Continuing a string of acquisitions this year, Eli Lilly said Tuesday it will buy non-opioid pain drug developer 4E Therapeutics.
The deal hands Lilly a pipeline full of experimental pain treatments that 4E says are designed to be non-addictive. The biotechnology company specializes in MNK inhibitors, which go after a variant of enzymes involved in a signaling pathway that translates information outside of the cell to its interior. Its lead asset, “4ET1103,” is in development for nerve damage-related pain and has completed an early trial in humans demonstrating safety.
Other drugs in 4E’s portfolio include experimental treatments for migraines and acute pain. The Austin, Texas-based startup raised just under $10 million across private funding and grants from the National Institutes of Health to advance its drug.
The companies did not disclose the financial terms of the deal.

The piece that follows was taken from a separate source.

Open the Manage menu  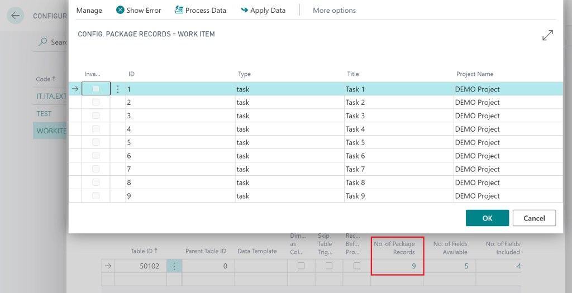coord(89,10)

“Lilly’s clinical development, translational and global commercial capacity — and its deep commitment to tackling the challenges of chronic pain for patients — make it the right home for realizing the full potential of this work for patients,” said Ted Price, one of 4E’s co-founders, in a statement.

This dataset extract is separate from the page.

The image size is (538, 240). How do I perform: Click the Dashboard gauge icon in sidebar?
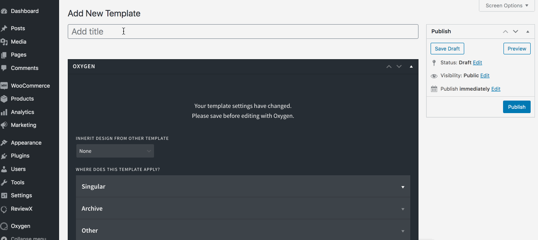click(4, 11)
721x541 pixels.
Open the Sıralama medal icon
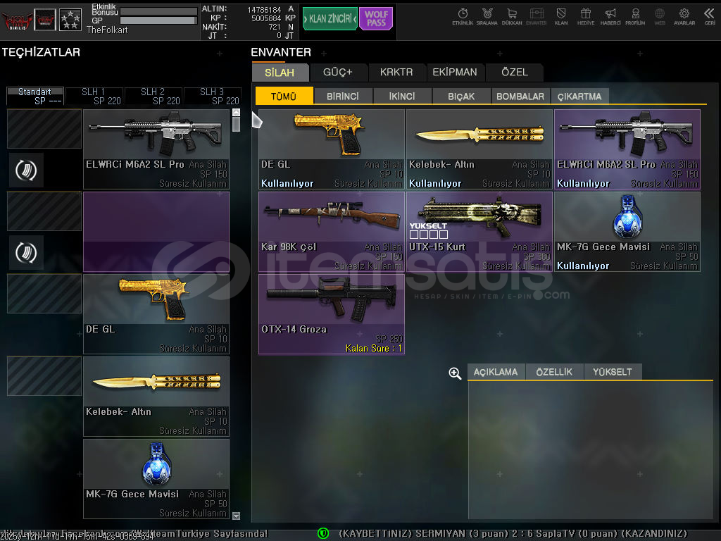coord(487,15)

4E is the second non-opioid pain drugmaker acquired by Lilly in as many years. The Indianapolis pharma said last May it would buy SiteOne Therapeutics, which is making drugs that target sodium ion channels, in a deal worth up to $1 billion. But Lilly has also axed two pain drugs from its pipeline in that same timeline, illustrating the difficulties of pain drug research.
Lilly has picked up several other companies in buyouts this year, led by its $6.3 billion acquisition of Centessa Pharmaceuticals, which is developing sleep disorder medicines. Other targets have included genetic medicines, immune drugs and infectious disease vaccines as the company looks to spend the cash brought in from its wildly successful obesity franchise.